The weather has been all over the place today, dashing from one type to the next, reminding itself of all the variations it can (and will have to) manage in the months ahead. There was warm sunshine brushing my skin in butter-yellow, followed by a sharp winter breeze dragging storm clouds in its wake. Their raindrop cargo fell in fast fits and sudden starts making the asphalt glisten in the returning sunshine. The glare was blinding and the grey sky smudged with the remnants of an almost rainbow.
I'd almost forgotten what a rainbow looked like. (credit)
As small as it was, that rainbow looked how the world smells right now: like life, like action, like…
Wet woodland and shivering green grass after a sudden sunshine-y shower.
My feet treading bare and brave on the green earth, hands pressed against bark that is mossy and damp as it crumbles beneath my fingers.
Days lounging on the hard ground, head pillowed on blankets or a human knee, discussing ritual and magic and why we're all here in the first place.
Standing in circle, seeing friends and fellows and fairy magic gathered all around us in certain celebration.
It smells of the tent and the sun-hot shadows it cast over us as we slept,
exhausted and exulted and Summer under our belts.
Of walking, of movement, of taking steps along a path that might
Image by lord-hellbunny @ deviantart.com
When I first began walking the Wheel I would never have guessed that my nose would be the thing to tell me when the season had truly turned, but gradually I have come to trust my olfactory sense more than any other.
I tend not to expect any true changes in energy or experience until my nose tickles with the scent of the new season.
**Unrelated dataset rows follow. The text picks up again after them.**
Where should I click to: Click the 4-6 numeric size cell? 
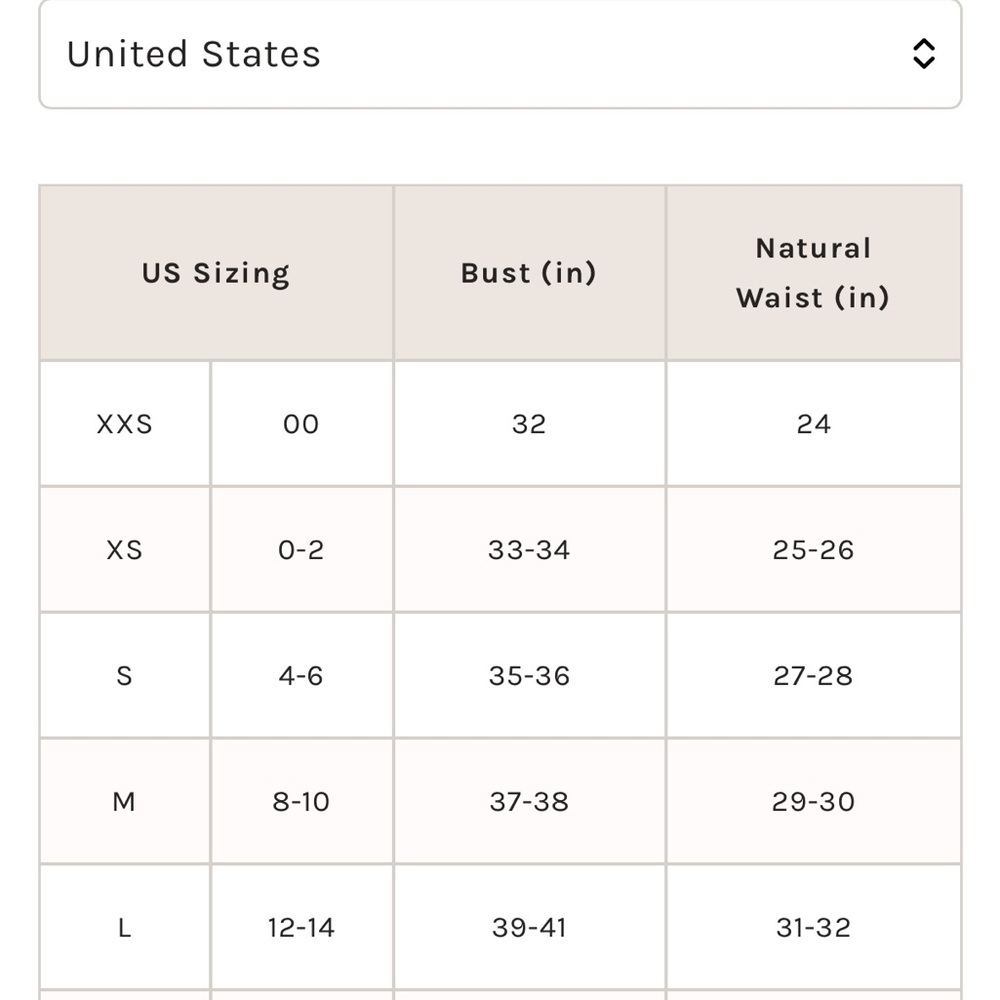click(302, 675)

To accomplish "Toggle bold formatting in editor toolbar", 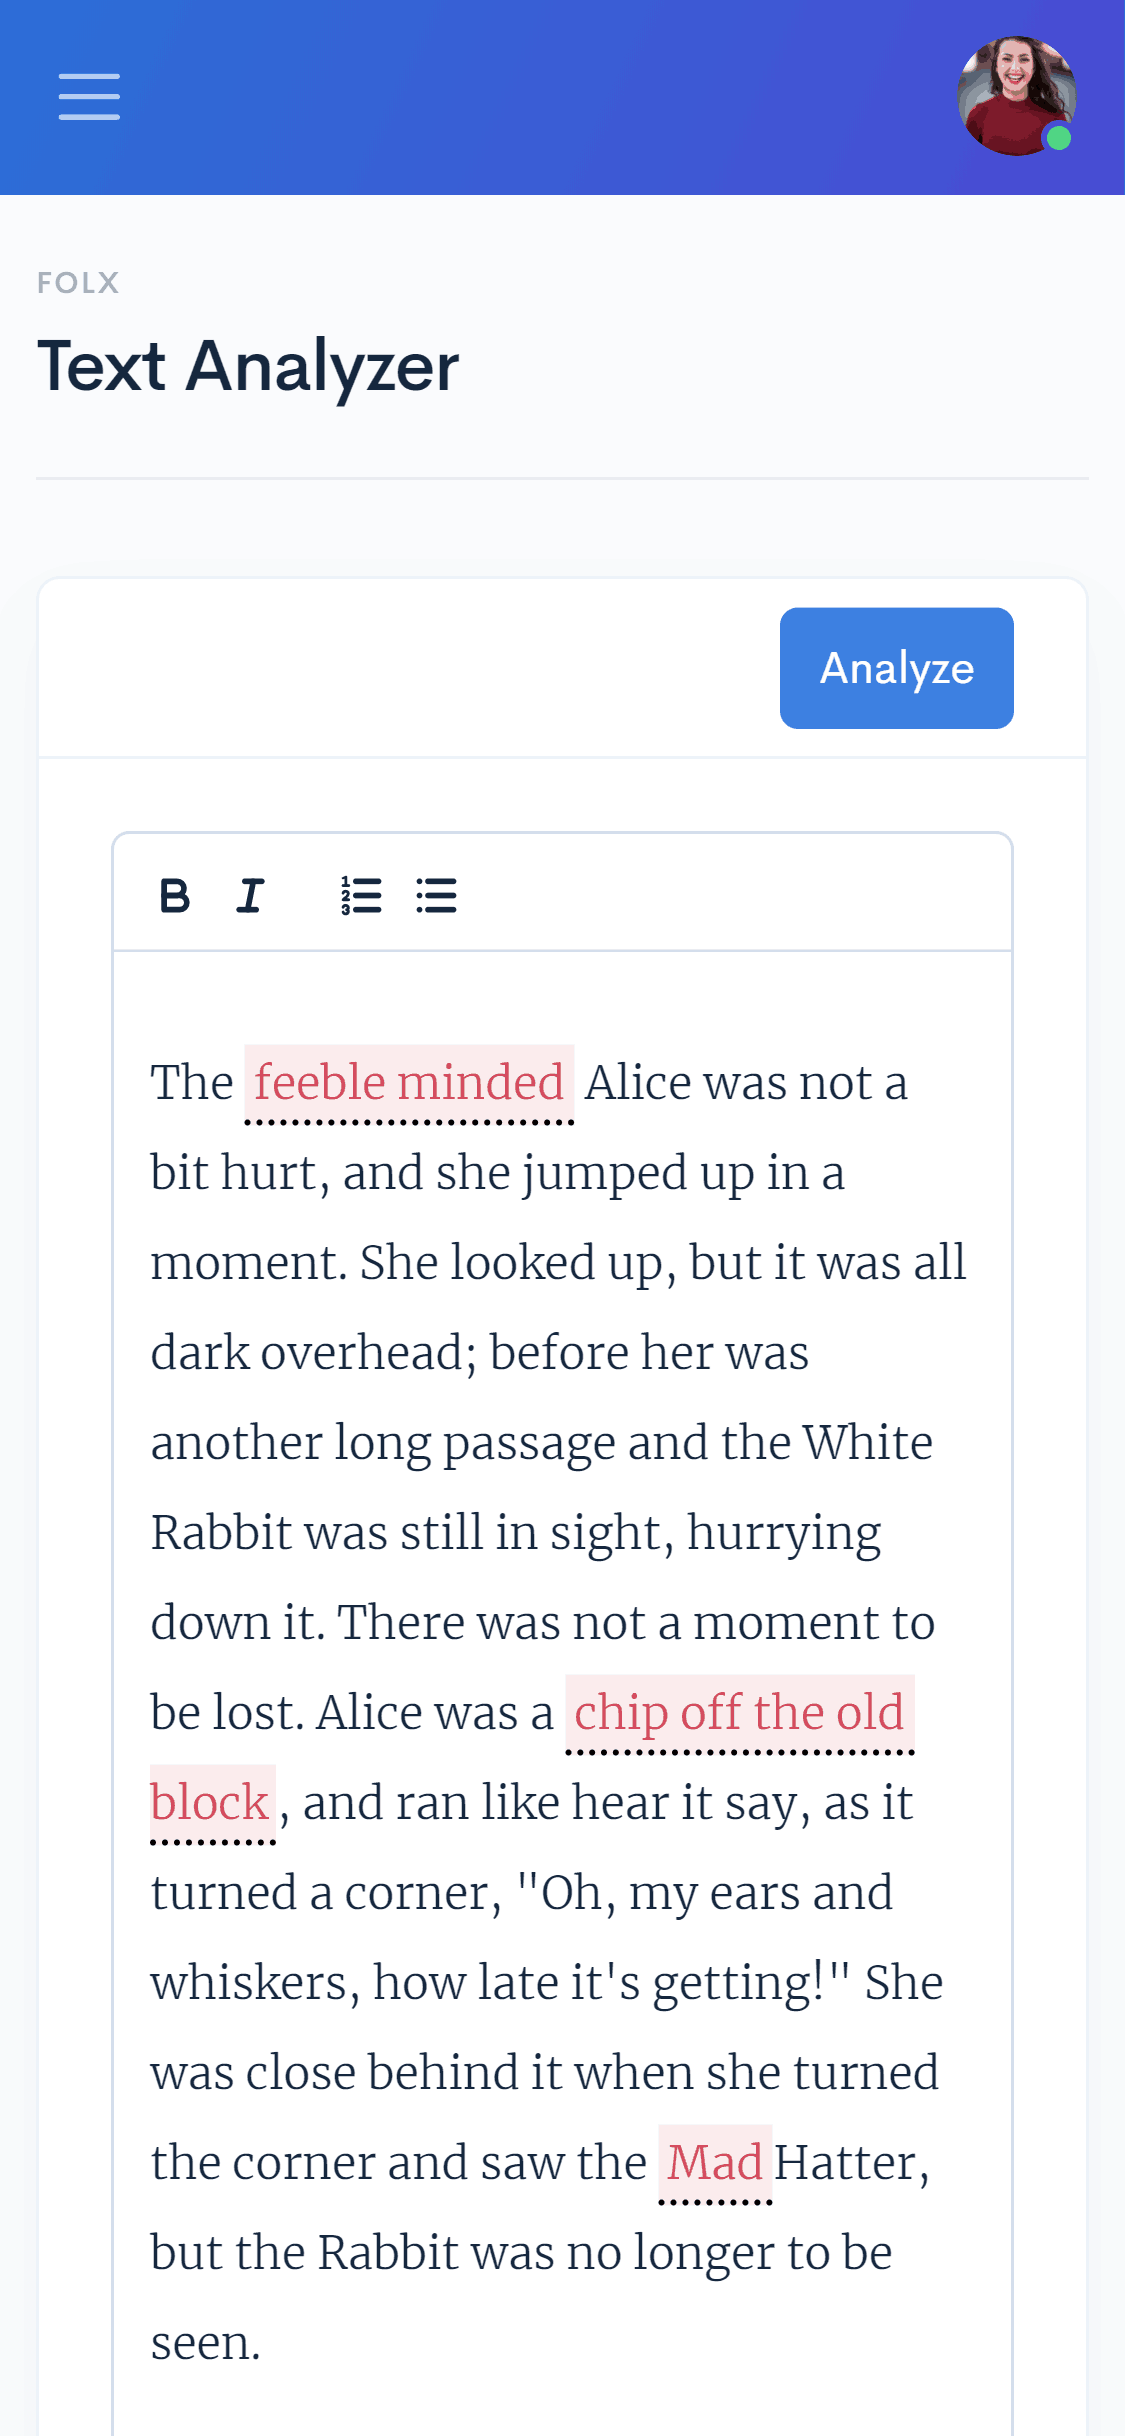I will pos(175,895).
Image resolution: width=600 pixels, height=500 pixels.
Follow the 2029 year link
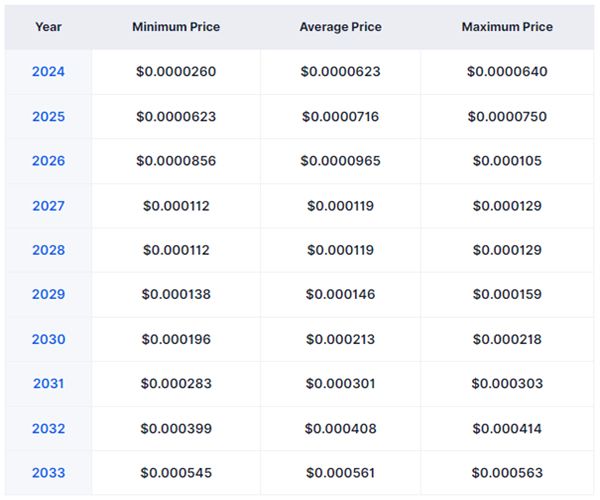tap(48, 295)
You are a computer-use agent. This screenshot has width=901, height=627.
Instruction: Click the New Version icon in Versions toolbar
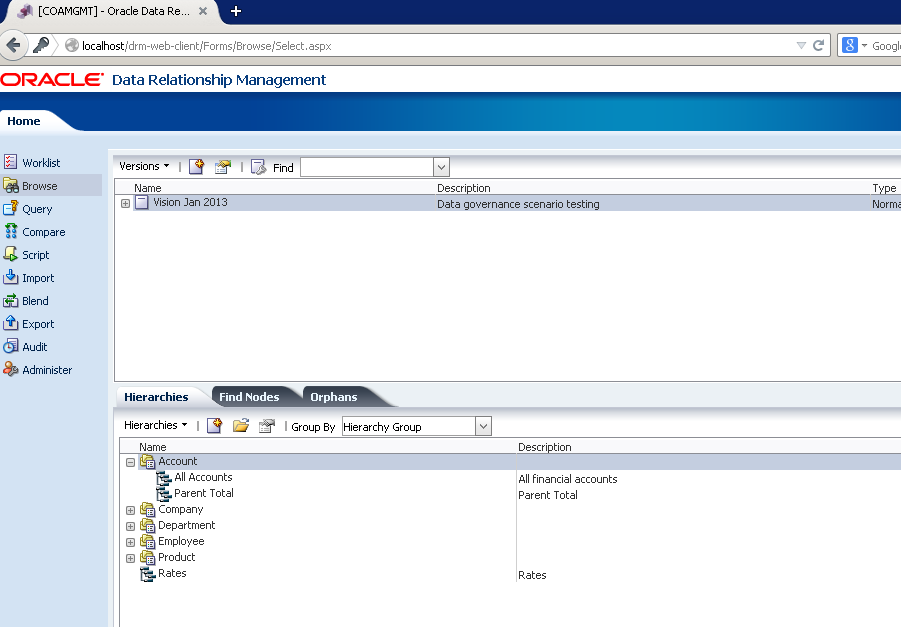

Only then do I allow myself to start feeling the excitement and pleasure that comes from feeling the turn of this timeless cycle. And only then will I start to take steps into that new season; moving myself forward instead of just dreaming and planning for what might be.
Right now, the world smells of Spring and so many wonderful days and wonderful things I’ve experienced and found that I am bursting with anticipation for more.
But I won’t let its succulent scent weave a spell of forgetfulness over me. I want to live the Spring of here and now, appreciating it and enjoying it in this moment, not losing myself in scents of the future or snifters of the past.
Outside four walls I walk swift and sure and scent Spring on a Winter breeze. It reminds me that life is so much more than all this. That work is hard but that life, life is free.